Background Due to their intrinsic immunomodulatory properties, tumor-derived extracellular vesicles (EVs) have sparked great interest in T-cell cancer immunotherapy. However, clinical development is hampered by a limited understanding of signaling pathways that regulate their biogenesis and function. We here show that the nucleic acid sensor RIGI (but not cGAS/STING) in tumor cells governs biogenesis, RNA cargo and thus T-cell immunomodulation by EVs. Methods EVs were enriched from murine and human tumor cell cultures with varying RIG-I pathway activity, utilizing selective receptor ligands and genetically engineered cell lines. EV cargo and immunostimulatory function were assessed in vitro and in murine cancer models. Findings Cancer cell-intrinsic RIG-I activation releases EVs, which mediate dendritic cell maturation and T-cell antitumor immunity, synergizing with immune checkpoint blockade. Intact RIG-I, autocrine Interferon-I-signaling and the GTPase Rab27a in tumor cells are required for biogenesis of immunostimulatory EVs. Active intrinsic RIG-I signaling governs composition of the EV RNA cargo including endogenous triphosphate-RNAs, small nuclear and nucleolar RNAs, as well as other stimulatory RNAs.

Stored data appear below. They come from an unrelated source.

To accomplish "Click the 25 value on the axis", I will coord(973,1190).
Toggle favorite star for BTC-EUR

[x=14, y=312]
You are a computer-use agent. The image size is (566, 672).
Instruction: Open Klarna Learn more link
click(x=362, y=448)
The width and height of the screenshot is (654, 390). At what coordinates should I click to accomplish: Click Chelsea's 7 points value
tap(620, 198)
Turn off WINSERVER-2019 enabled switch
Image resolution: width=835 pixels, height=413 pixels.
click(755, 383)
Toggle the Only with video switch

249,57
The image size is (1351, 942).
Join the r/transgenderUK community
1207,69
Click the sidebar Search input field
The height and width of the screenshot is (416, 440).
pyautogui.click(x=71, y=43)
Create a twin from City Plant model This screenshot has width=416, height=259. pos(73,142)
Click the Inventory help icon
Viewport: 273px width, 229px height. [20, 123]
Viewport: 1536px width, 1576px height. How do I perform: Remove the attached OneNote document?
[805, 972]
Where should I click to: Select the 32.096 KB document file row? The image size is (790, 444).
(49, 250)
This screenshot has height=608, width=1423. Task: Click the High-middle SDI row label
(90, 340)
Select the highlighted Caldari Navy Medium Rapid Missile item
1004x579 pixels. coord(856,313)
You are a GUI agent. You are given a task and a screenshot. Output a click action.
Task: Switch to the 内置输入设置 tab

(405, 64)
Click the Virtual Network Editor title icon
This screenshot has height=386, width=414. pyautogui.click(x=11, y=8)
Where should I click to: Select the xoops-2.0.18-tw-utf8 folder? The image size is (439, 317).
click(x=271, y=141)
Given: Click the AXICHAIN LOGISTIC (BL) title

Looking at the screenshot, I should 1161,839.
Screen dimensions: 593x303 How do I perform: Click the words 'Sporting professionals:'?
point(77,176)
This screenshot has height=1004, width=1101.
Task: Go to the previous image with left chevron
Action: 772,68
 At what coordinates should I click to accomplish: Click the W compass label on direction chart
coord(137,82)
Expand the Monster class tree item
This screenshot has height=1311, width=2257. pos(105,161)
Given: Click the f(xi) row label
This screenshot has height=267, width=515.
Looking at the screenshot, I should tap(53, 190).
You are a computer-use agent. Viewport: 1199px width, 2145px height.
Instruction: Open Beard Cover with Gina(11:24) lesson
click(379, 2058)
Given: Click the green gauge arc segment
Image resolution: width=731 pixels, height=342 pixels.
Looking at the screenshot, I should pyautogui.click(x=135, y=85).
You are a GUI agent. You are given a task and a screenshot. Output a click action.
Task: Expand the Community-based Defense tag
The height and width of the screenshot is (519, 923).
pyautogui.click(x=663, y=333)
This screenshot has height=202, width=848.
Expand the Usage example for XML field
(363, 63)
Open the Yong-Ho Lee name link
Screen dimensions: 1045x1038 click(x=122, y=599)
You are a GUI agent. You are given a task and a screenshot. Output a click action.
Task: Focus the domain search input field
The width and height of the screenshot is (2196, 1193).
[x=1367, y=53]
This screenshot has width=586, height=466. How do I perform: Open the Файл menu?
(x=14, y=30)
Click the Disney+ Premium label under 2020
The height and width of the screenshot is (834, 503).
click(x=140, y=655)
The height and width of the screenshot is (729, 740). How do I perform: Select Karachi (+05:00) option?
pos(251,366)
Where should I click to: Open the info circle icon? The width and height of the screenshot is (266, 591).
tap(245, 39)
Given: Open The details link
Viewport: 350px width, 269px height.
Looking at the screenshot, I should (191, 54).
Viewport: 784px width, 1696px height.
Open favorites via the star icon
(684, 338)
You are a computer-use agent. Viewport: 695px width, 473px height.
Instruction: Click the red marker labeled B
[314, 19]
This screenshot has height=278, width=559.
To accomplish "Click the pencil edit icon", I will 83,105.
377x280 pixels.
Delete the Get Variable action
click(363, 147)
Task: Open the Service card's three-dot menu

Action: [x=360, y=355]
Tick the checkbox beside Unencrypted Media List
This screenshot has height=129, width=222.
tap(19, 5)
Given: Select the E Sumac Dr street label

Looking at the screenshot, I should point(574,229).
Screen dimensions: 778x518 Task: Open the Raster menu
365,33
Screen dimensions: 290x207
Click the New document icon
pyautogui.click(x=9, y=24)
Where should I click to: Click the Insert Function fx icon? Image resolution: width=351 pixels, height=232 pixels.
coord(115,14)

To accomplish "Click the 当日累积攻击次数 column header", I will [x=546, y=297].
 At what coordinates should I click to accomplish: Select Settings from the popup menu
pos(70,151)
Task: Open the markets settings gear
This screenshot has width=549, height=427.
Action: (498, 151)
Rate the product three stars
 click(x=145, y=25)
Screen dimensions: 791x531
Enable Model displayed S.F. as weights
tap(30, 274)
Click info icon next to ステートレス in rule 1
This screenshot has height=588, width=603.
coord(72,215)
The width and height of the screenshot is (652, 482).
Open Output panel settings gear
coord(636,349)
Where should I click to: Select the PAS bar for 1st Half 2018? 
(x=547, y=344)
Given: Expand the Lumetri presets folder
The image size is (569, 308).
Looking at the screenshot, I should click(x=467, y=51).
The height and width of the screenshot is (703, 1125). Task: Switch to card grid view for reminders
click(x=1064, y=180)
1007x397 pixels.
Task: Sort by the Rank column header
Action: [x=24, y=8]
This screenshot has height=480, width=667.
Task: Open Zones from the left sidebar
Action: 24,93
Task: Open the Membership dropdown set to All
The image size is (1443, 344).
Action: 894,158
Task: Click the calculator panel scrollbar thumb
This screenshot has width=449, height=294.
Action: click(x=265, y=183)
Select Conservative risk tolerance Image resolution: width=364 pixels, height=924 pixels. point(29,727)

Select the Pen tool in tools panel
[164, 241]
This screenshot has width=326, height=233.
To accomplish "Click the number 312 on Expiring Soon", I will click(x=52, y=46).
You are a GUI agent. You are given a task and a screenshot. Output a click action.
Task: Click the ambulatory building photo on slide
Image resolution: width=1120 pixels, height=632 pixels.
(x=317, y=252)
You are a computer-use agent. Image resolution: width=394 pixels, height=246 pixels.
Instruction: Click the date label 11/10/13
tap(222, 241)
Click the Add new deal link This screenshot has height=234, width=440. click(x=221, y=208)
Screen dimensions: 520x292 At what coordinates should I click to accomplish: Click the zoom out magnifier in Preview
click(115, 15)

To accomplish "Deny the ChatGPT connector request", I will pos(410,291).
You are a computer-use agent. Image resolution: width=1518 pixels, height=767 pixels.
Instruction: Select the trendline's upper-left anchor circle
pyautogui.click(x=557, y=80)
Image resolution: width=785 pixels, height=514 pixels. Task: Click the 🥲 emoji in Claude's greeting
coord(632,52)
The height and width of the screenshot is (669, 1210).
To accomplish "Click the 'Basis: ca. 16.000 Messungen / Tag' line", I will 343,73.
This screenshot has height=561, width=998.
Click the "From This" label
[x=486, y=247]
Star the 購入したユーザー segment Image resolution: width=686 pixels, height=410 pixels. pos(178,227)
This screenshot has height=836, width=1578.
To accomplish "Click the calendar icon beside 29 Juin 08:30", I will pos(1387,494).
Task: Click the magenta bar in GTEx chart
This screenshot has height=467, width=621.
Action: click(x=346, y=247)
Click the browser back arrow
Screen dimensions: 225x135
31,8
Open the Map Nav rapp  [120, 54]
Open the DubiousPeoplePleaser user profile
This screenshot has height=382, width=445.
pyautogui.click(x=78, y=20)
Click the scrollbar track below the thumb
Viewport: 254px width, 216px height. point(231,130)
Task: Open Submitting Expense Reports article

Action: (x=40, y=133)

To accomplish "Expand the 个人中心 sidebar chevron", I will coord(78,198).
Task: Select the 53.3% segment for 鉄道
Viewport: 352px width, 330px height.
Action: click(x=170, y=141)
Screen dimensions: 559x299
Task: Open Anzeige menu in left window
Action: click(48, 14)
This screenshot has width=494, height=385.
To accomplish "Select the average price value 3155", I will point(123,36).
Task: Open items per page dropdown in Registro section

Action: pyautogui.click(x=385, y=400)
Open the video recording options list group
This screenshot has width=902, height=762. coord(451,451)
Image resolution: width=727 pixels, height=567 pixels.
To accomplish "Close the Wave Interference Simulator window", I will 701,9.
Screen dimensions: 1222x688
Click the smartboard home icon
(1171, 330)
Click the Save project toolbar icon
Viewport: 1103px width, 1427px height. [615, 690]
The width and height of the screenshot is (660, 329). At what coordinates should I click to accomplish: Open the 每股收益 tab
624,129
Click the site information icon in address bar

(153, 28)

In patient melanoma samples, high transcriptional activity of EV pathway genes and RIG-I associate with prolonged survival and beneficial response to anti-CTLA-4/-PD-1 immunotherapy. EVs generated from human melanoma after RIG-I stimulation induced potent antigen-specific T-cell responses. Conclusions We here define a specific molecular pathway that can be targeted in human tumors to govern EV cargo constituents, favorably altering their immunomodulatory function. We propose “reprogramming” of patient-autologous tumor EVs as a personalized strategy for T-cell cancer immunotherapy.